Instructions for the task. Put the text lines of the rows below into a JSON list of strings, one string per line, skipping blank lines. Leave the pictures out.

(Data items)
__________________________________________________

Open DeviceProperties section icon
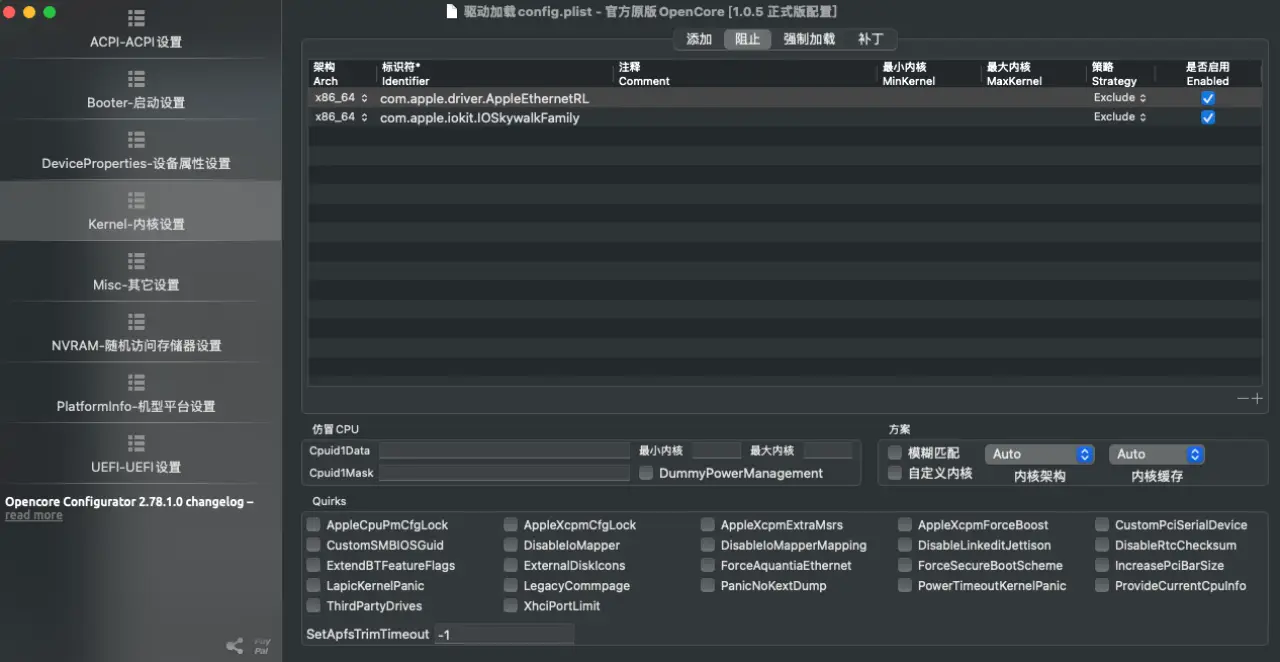The image size is (1280, 662). (136, 140)
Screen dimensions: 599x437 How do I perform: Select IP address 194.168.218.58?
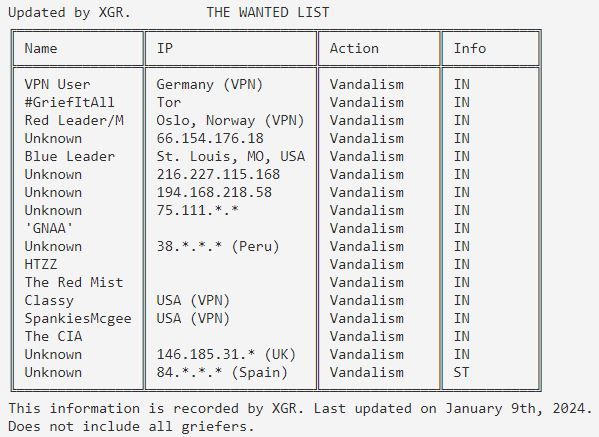tap(214, 192)
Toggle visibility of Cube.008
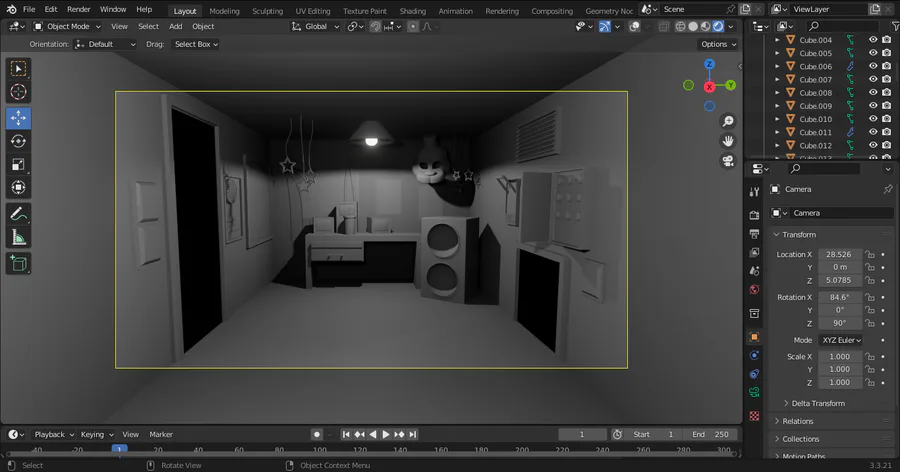 [873, 92]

__________________________________________________

Answer.
[
  "Open DeviceProperties section icon",
  "The image size is (1280, 662). (136, 140)",
  "Screen dimensions: 599x437 How do I perform: Select IP address 194.168.218.58?",
  "tap(214, 192)",
  "Toggle visibility of Cube.008",
  " [873, 92]"
]